La importancia de conservar la diversidad microbiana
Según la publicación Dietary Recommendation on Adequate Intake of Live Microbes: A Path Forward, una alimentación rica en microorganismos vivos puede contribuir a una mejor salud general y formar parte de estrategias nutricionales orientadas al bienestar.
Además, un estudio publicado en Nutrients encontró una asociación entre un mayor consumo de microorganismos vivos y una menor incidencia de enfermedades cardiovasculares en adultos.
Otra investigación difundida en mSystems observó que las personas que consumen alimentos fermentados como el yogur presentan una microbiota intestinal más diversa, un factor relacionado con una mejor función inmunitaria y metabólica.

Hábitos alimentarios que favorecen la salud intestinal
Entre las recomendaciones de los especialistas aparece la incorporación frecuente de alimentos fermentados.
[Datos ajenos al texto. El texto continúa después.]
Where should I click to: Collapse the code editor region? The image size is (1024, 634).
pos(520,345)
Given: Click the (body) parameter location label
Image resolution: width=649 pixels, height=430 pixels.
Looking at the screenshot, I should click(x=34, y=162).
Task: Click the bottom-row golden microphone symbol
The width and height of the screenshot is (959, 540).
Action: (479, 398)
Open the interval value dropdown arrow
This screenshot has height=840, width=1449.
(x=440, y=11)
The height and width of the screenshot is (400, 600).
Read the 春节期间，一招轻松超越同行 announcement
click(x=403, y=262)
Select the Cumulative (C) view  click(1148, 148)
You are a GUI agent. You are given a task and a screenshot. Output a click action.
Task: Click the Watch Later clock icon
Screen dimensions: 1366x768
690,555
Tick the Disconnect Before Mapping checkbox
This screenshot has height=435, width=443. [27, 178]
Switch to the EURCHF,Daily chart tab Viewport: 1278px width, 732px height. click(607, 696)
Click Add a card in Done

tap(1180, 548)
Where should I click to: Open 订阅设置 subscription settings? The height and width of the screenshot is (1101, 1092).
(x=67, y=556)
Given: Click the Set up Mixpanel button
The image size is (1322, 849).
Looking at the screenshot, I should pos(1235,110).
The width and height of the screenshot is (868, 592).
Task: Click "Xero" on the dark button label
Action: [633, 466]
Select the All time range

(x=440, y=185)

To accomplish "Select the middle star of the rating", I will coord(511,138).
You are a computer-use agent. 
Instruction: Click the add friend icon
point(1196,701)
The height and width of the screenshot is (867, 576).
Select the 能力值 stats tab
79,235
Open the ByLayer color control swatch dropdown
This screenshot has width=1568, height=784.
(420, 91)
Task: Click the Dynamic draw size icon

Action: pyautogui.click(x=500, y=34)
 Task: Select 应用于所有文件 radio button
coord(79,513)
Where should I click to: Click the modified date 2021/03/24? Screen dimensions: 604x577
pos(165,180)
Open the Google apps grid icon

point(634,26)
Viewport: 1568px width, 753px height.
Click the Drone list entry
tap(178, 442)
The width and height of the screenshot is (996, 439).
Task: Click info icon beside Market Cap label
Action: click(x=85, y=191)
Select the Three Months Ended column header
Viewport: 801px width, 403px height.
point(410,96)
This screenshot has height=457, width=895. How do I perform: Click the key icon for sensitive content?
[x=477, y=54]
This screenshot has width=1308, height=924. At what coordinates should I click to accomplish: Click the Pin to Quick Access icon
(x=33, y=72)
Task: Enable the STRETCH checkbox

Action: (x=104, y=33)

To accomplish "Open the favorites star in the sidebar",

El yogur, por ejemplo, contiene bacterias vivas y puede incluir cepas probióticas asociadas con efectos positivos sobre la salud digestiva y la regulación inmunitaria. Es el alimento fermentado más culturalmente aceptado por sabor y textura y el único indicado en la infancia porque -a diferencia de otros fermentados- no produce alcohol en su proceso de fermentación, ni siquiera en pequeñas cantidades.
Una revisión publicada en Current Microbiology en 2025 concluyó que el consumo regular de lácteos fermentados como el yogur mejora la composición de la microbiota intestinal, aumenta la presencia de bacterias beneficiosas y favorece el equilibrio metabólico.
De acuerdo con un estudio publicado en BMC Microbiology, el consumo de yogur se asocia con una mayor presencia de bacterias productoras de butirato, un compuesto vinculado con la integridad de la barrera intestinal y la reducción de la inflamación.
Los estudios citados por PROFENI recomiendan una dosis diaria de microorganismos vivos incorporando alimentos fermentados como el yogur diariamente o entre tres y cinco veces por semana. A su vez, una investigación publicada en PeerJ estimó que las dietas occidentales aportan actualmente una cantidad mucho menor de microorganismos vivos que las dietas tradicionales basadas en fermentados naturales.